Re: Northern Lite Traveler

PostPosted: Tue Aug 21, 2012 11:48 pm
by High Desert
That is one heck of a nice build Fred! Thanks for sharing all the details.

Re: Northern Lite Traveler

PostPosted: Thu Aug 23, 2012 7:04 am
by TJinPgh
That is one sweet build. Of course, I do have a bias toward the reverse tears....

Amazing how light weight that is despite being all metal with all that aluminum being used.

Not an inexpensive build, I would imagine, but it should last forever.

Re: Northern Lite Traveler

PostPosted: Sun Aug 26, 2012 7:11 am
by alaska teardrop
    Thankyou John, Shaun & T.J. for your appreciation of the effort.
    :peace: Fred

Re: Northern Lite Traveler

PostPosted: Sun Aug 26, 2012 12:02 pm
by Greg M
Fantastic job!
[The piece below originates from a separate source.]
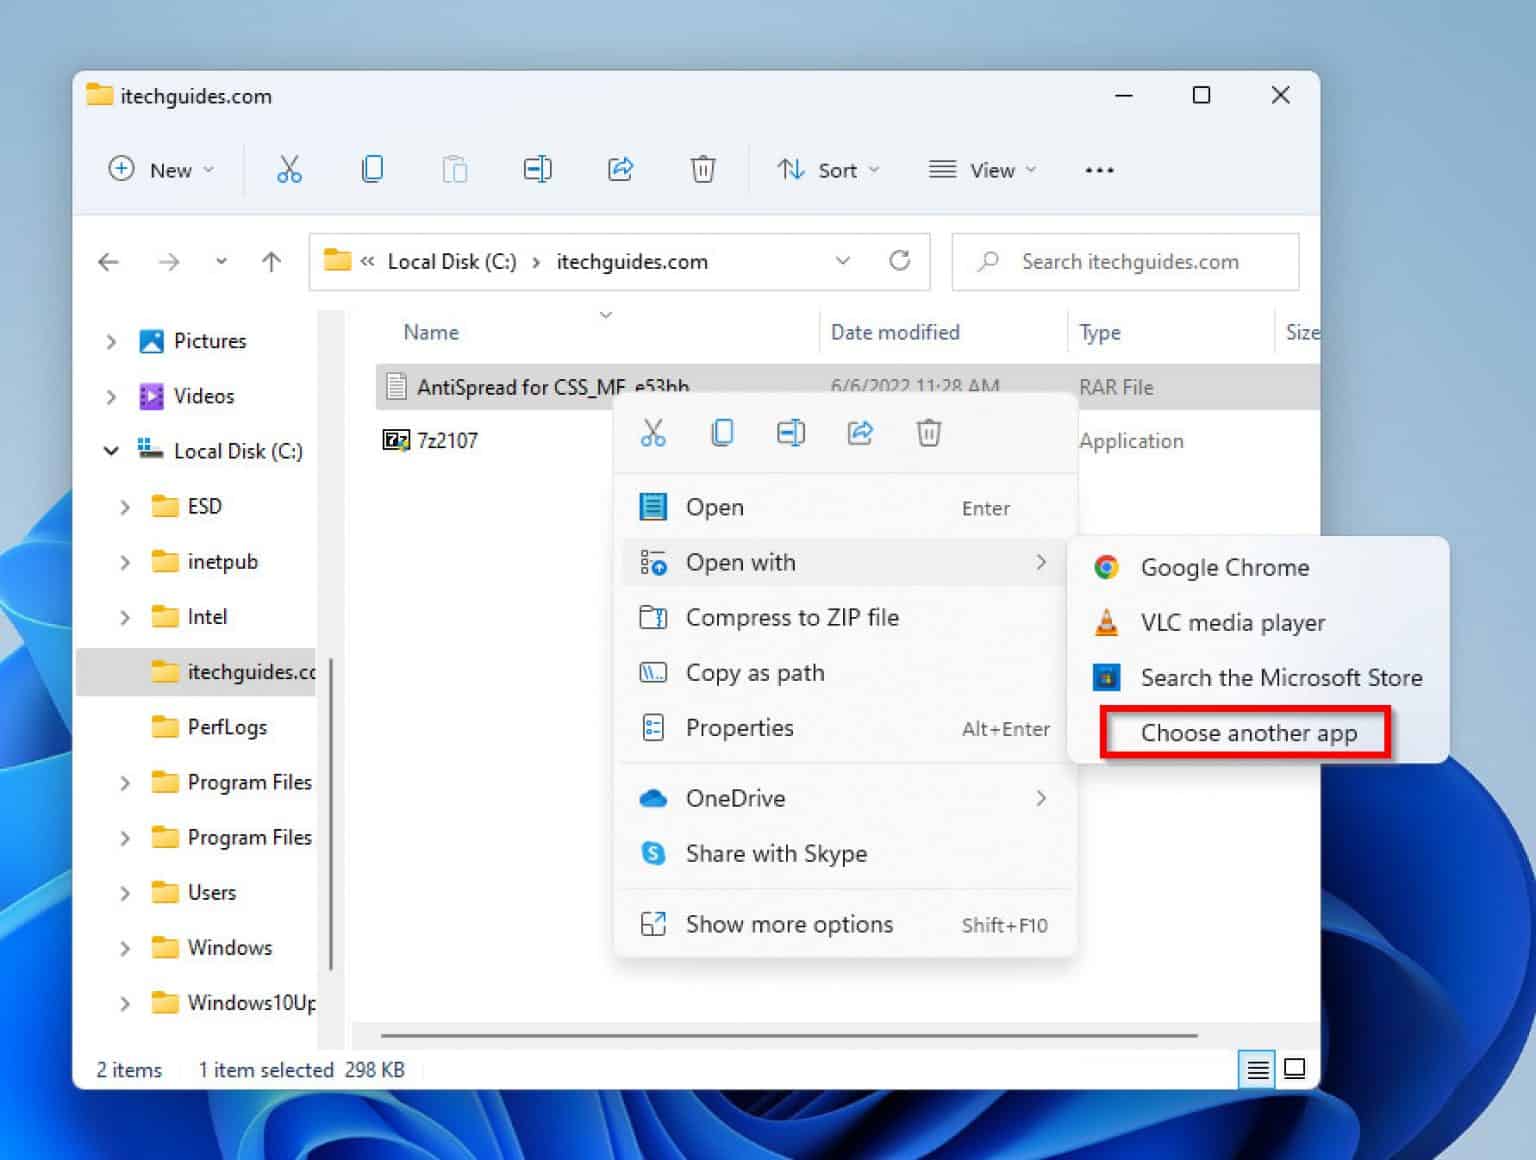1536x1160 pixels.
Task: Share the file via the share icon
Action: click(x=859, y=433)
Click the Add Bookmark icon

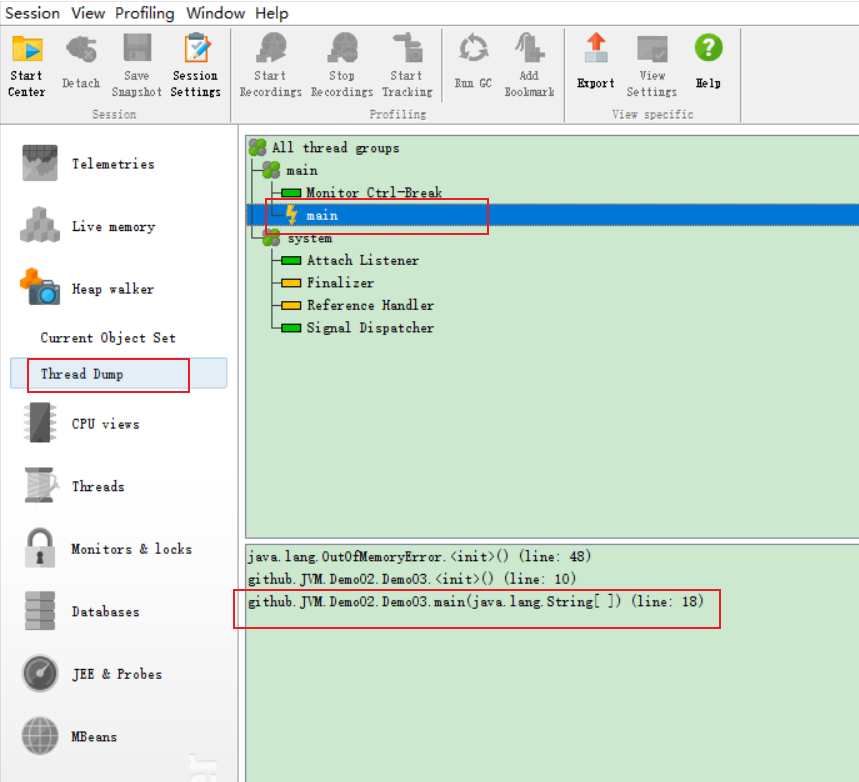tap(529, 65)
I still have a printout of your original 2006 drawings in my idea file. The profile inspired my Deco tear.
How hard was bending the hoop? Did you use a full size buck or something smaller and adjust the radius as you went?

-Greg

Re: Northern Lite Traveler

PostPosted: Mon Aug 27, 2012 8:24 pm
by alaska teardrop
    Hi Greg, Cool, the shape worked for you. Are you asking because you're considering aluminum next time?
    Well anyway, the tubing is 16 ga. x1" sq. 6063-T52. The buck is made of two pieces of 1/2" ply sandwiched between the one-by flanges.
    Image
    Image
    Image
    Allowing for a cut-off, the tube is clamped at the end, pulled down by hand & clamped every 6" or so. It bends to the shape without distortion. It does spring back. If I use the buck again, I'll tighten up the radii to compensate.
    The smaller radius is 21" outside. Any lesser radius would probably require annealing.